(TASK REQUIREMENTS): Reproduce, exactly as they appear, the line containing "This screenshot has height=668, width=741." and every line after it, ending with the last line of the records.

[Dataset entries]
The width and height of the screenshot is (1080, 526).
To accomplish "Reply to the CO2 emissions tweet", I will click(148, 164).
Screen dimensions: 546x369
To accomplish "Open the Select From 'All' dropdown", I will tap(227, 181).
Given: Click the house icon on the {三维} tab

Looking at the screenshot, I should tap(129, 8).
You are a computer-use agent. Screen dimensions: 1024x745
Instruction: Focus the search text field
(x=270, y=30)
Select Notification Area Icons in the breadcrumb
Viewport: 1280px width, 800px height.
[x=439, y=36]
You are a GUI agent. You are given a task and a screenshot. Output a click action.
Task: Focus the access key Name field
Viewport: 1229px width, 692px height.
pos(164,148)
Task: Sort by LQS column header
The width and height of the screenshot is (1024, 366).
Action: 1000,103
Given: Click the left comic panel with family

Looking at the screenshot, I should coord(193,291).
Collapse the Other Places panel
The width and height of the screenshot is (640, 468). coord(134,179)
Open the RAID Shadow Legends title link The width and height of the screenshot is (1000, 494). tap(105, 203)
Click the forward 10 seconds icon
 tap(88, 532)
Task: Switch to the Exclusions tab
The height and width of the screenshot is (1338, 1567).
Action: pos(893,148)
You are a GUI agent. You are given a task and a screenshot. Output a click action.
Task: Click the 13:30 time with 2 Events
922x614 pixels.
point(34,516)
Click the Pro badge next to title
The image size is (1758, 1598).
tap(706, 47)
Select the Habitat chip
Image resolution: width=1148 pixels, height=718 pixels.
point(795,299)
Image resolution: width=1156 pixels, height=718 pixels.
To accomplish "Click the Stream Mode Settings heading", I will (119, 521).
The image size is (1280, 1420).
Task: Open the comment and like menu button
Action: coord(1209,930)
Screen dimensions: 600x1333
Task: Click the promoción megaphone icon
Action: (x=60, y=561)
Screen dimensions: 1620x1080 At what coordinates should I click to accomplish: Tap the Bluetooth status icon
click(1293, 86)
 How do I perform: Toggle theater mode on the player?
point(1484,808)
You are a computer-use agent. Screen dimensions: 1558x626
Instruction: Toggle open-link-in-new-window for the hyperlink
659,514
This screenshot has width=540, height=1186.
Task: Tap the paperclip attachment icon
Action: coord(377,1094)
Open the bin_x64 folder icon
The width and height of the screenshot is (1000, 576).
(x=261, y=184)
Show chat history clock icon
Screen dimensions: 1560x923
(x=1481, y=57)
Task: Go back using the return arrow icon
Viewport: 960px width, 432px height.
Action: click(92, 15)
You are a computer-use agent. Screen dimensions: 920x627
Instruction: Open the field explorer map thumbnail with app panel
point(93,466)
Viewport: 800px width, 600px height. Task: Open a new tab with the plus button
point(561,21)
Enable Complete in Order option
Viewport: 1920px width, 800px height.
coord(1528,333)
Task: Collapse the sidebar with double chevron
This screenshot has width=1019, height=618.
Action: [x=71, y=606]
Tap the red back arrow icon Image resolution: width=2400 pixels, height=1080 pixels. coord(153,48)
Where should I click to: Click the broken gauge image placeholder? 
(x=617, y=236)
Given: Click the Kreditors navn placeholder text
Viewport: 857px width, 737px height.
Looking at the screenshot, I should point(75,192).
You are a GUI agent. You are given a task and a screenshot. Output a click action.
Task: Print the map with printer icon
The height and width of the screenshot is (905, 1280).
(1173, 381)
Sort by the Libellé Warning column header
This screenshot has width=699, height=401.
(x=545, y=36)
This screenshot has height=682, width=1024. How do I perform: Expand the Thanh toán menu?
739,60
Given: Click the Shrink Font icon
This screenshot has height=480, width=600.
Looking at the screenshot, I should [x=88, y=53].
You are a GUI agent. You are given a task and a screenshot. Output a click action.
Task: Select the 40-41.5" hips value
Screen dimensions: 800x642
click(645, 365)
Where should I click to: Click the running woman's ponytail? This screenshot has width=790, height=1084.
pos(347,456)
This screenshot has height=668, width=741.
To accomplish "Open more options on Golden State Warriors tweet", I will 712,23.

(SOLUTION FOR THIS TASK):
This screenshot has height=668, width=741.
To accomplish "Open more options on Golden State Warriors tweet", I will 712,23.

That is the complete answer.